Objective: Extensive retinal ischemia caused by proliferative diabetic retinopathy (PDR) may develop into neo-vascular glaucoma (NVG). We searched for the proteins which might participate in neovascularization through the analysis of aqueous humor (AH) proteomics in patients with NVG secondary to PDR to increasing the understanding of the possible mechanism of neovascularization.
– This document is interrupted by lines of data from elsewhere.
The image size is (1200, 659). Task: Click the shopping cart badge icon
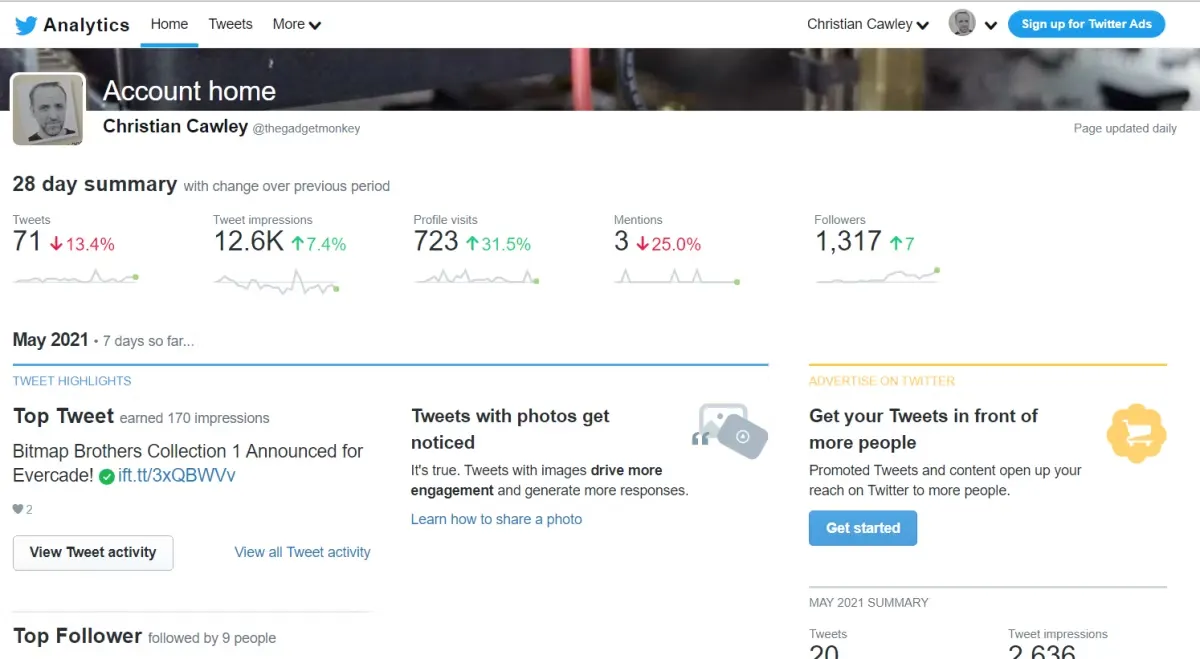point(1137,433)
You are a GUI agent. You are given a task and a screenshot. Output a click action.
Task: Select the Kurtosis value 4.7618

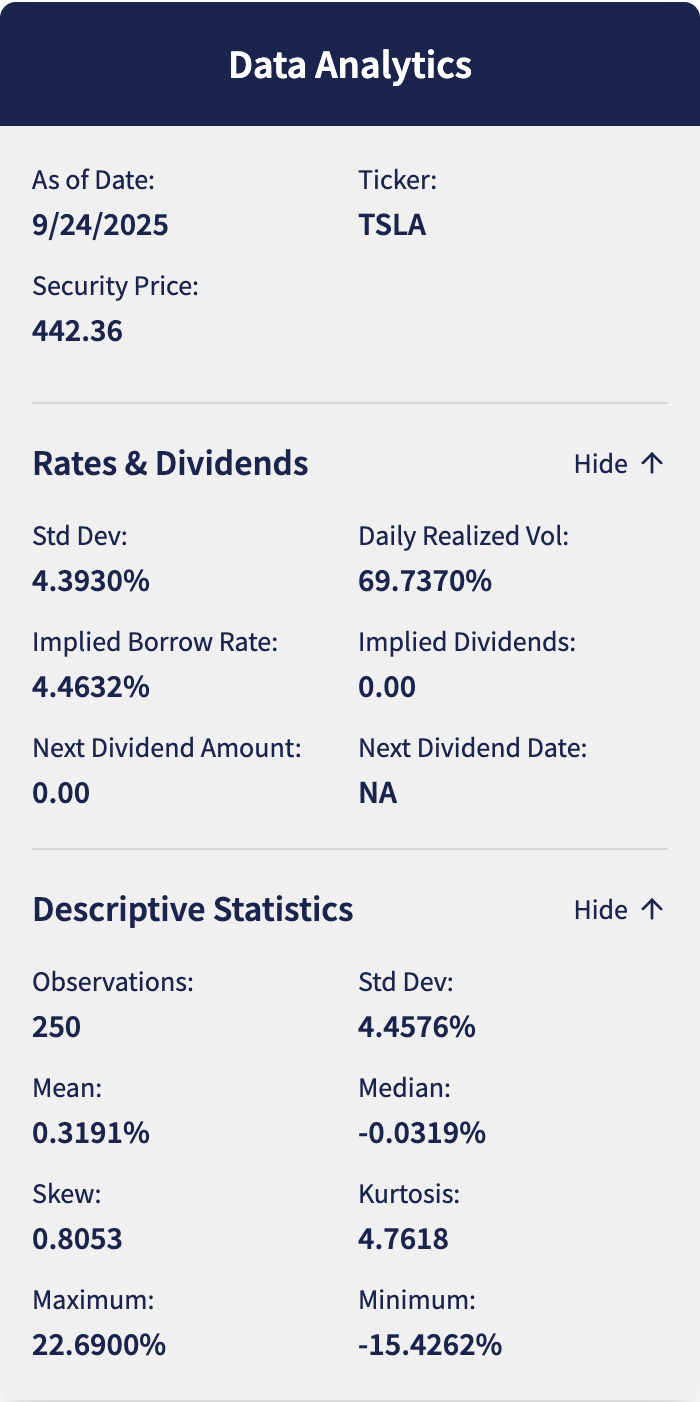click(x=403, y=1239)
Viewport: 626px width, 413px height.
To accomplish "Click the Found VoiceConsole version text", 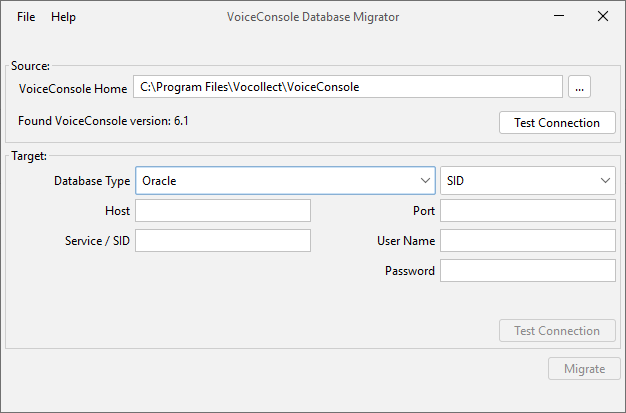I will 104,121.
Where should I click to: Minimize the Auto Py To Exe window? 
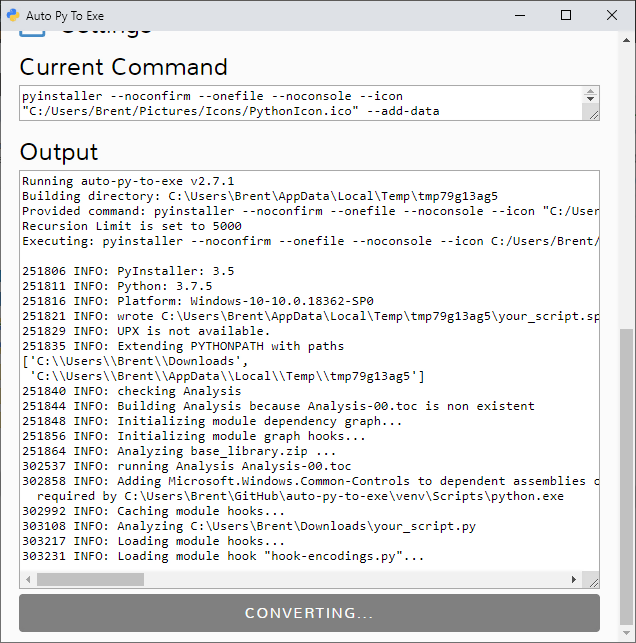pos(520,16)
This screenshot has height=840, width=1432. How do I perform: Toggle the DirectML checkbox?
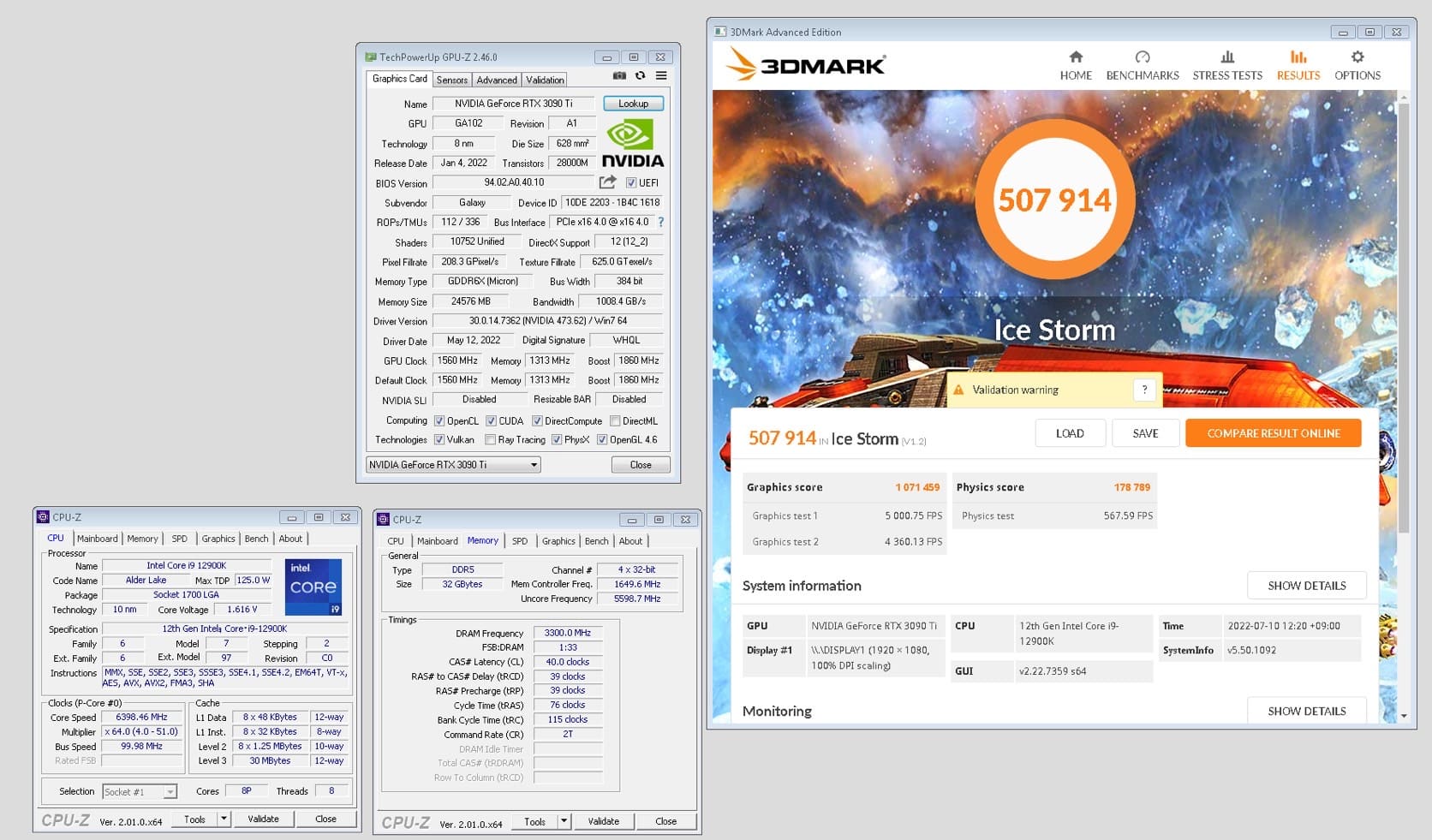615,421
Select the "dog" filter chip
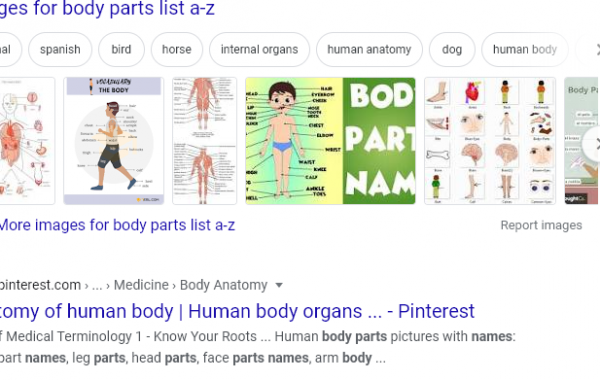 coord(452,49)
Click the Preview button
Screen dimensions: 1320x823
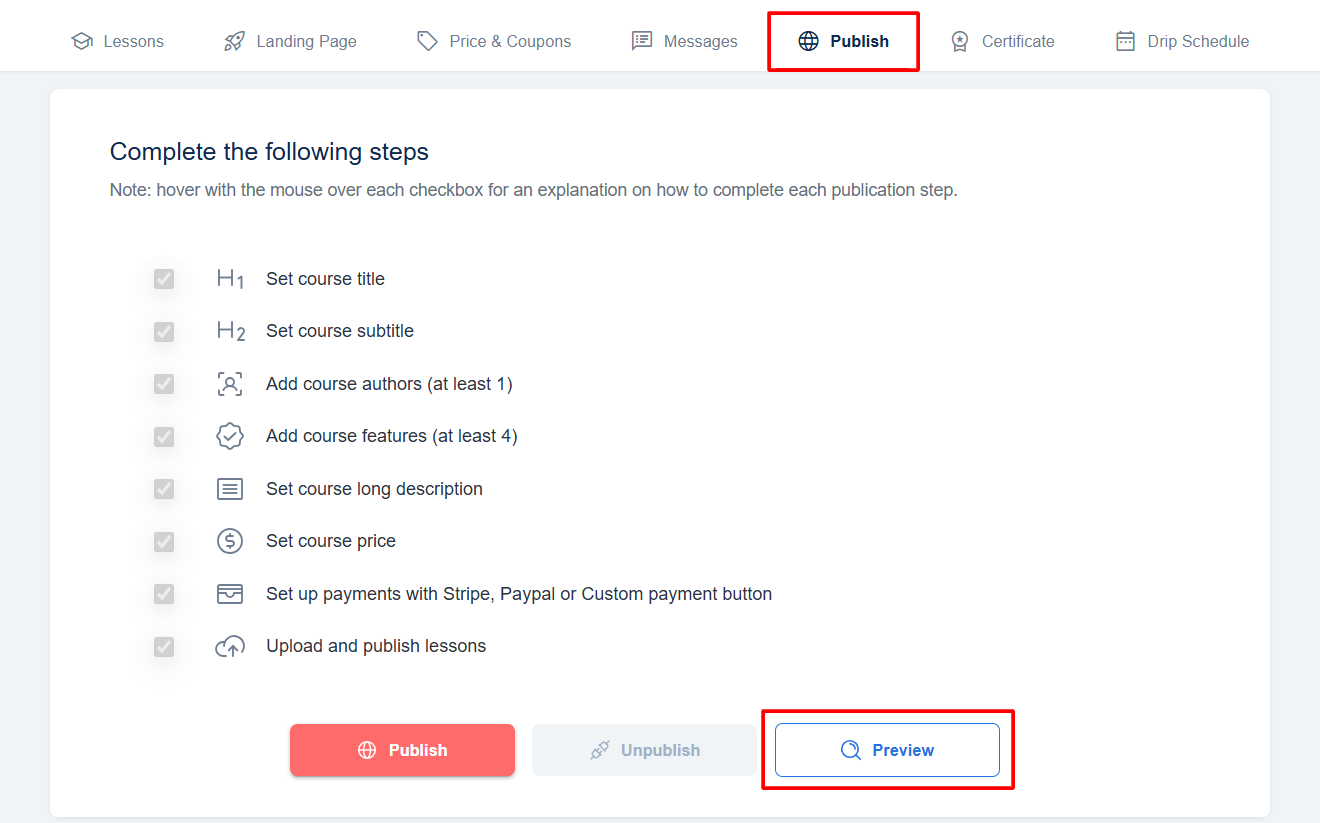click(887, 750)
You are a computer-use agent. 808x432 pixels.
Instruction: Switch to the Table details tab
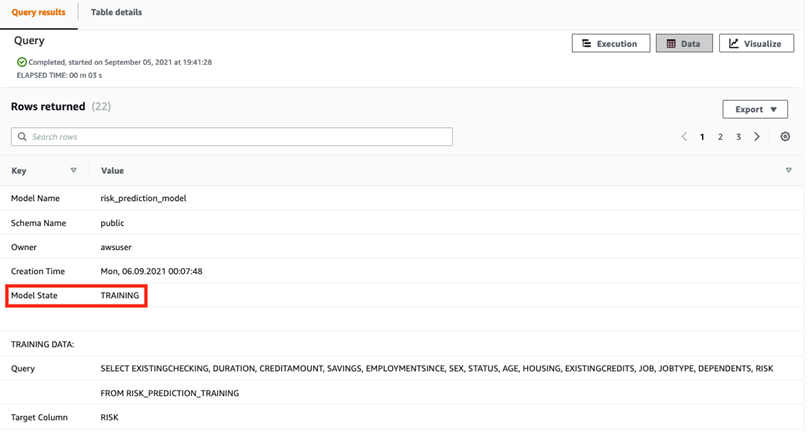tap(116, 13)
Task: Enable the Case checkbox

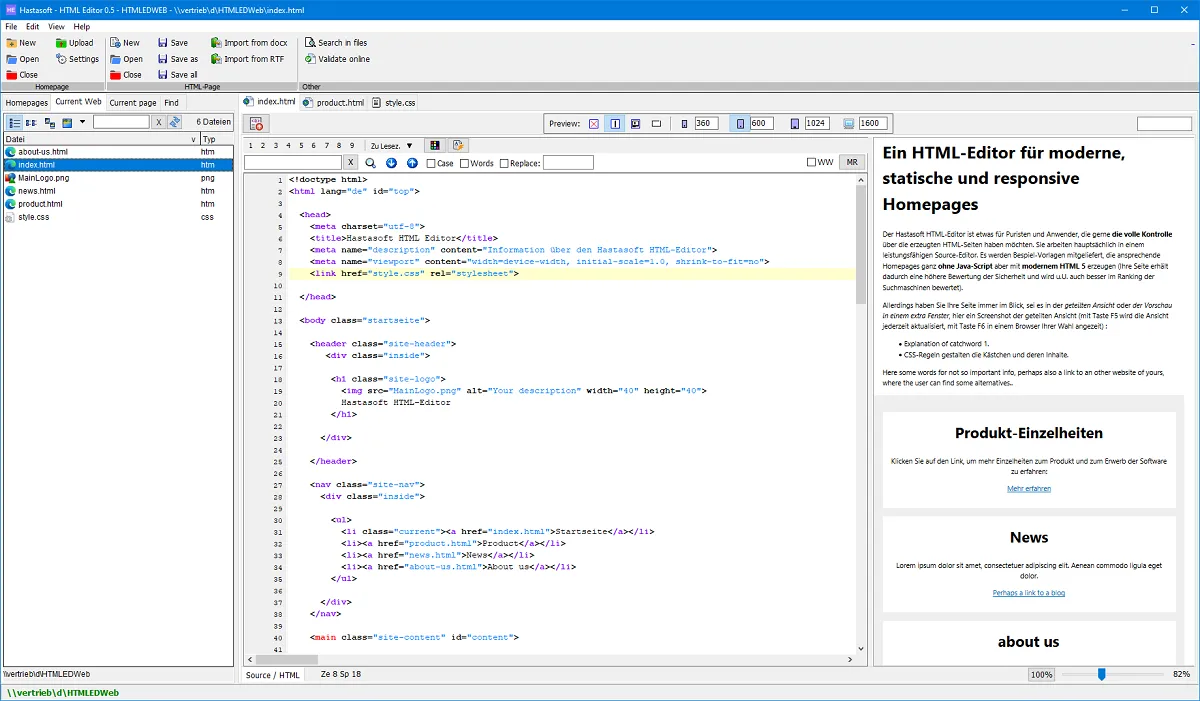Action: tap(432, 163)
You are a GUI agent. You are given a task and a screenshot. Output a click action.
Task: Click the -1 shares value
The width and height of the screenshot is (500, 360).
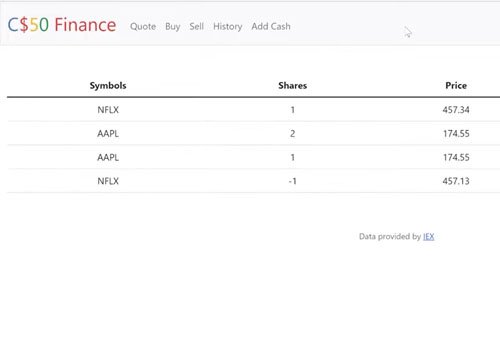click(293, 181)
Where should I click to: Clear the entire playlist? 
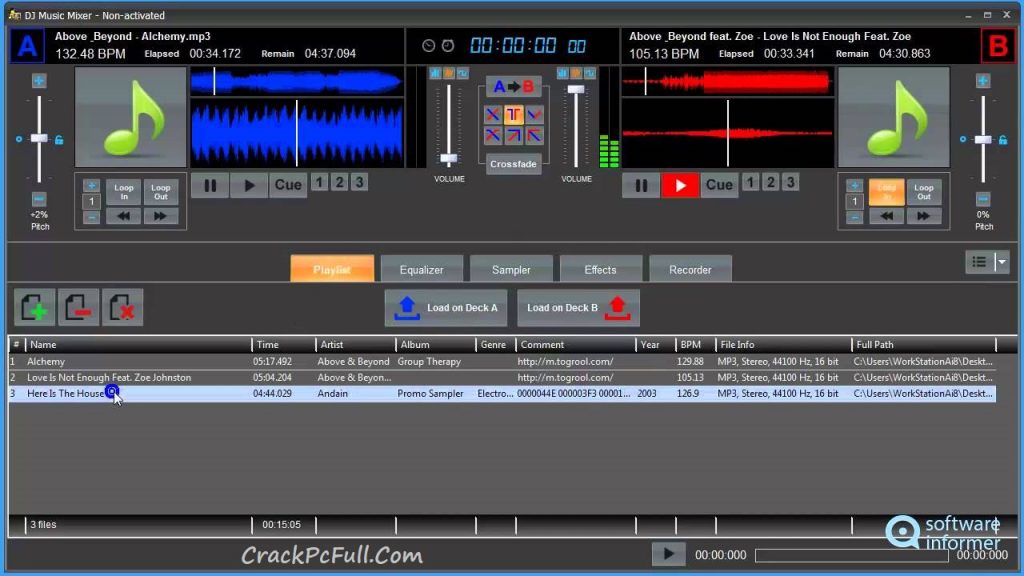point(124,307)
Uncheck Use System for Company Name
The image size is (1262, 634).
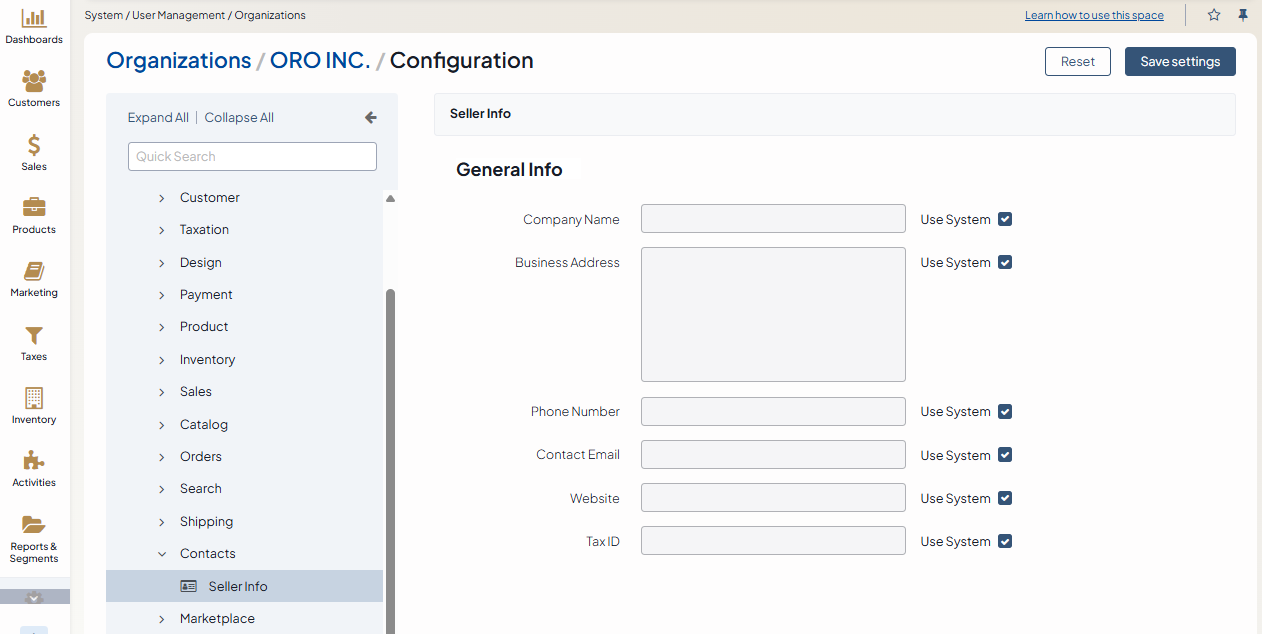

Methods: We collected 12 samples (group A) of AH from patients with NVG secondary to PDR as the experimental group and 7 samples (group B) of AH from patients with primary acute angle-closure glaucoma (PAACG) & diabetes mellitus without diabetic retinopathy (NDR) as the control group. Differential quantitative proteome analysis of the aqueous humor samples was performed based on data-independent acquisition (DIA) method. The differentially expressed proteins were functionally annotated by Ingenuity Pathway Analysis (IPA). The important differentially expressed proteins were validated in another group (group A: 5 samples and group B: 5 samples) by parallel reaction monitor (PRM) approach .
Results: A total of 636 AH proteins were identified, and 82 proteins were differentially expressed between two groups. Functional annotation showed that the differentially expressed proteins were mainly associated with angiogenesis and cell migration. Signaling pathways analysis showed that the proteins up-regulated in group A were mainly related to Liver X re-ceptor/Retinoid X receptor (LXR/RXR) activation and acute reaction.
Conclusions: This study presented a pilot work related to NVG secondary to PDR, which provided a better understanding of the mechanisms governing the pathophysiology of NVG.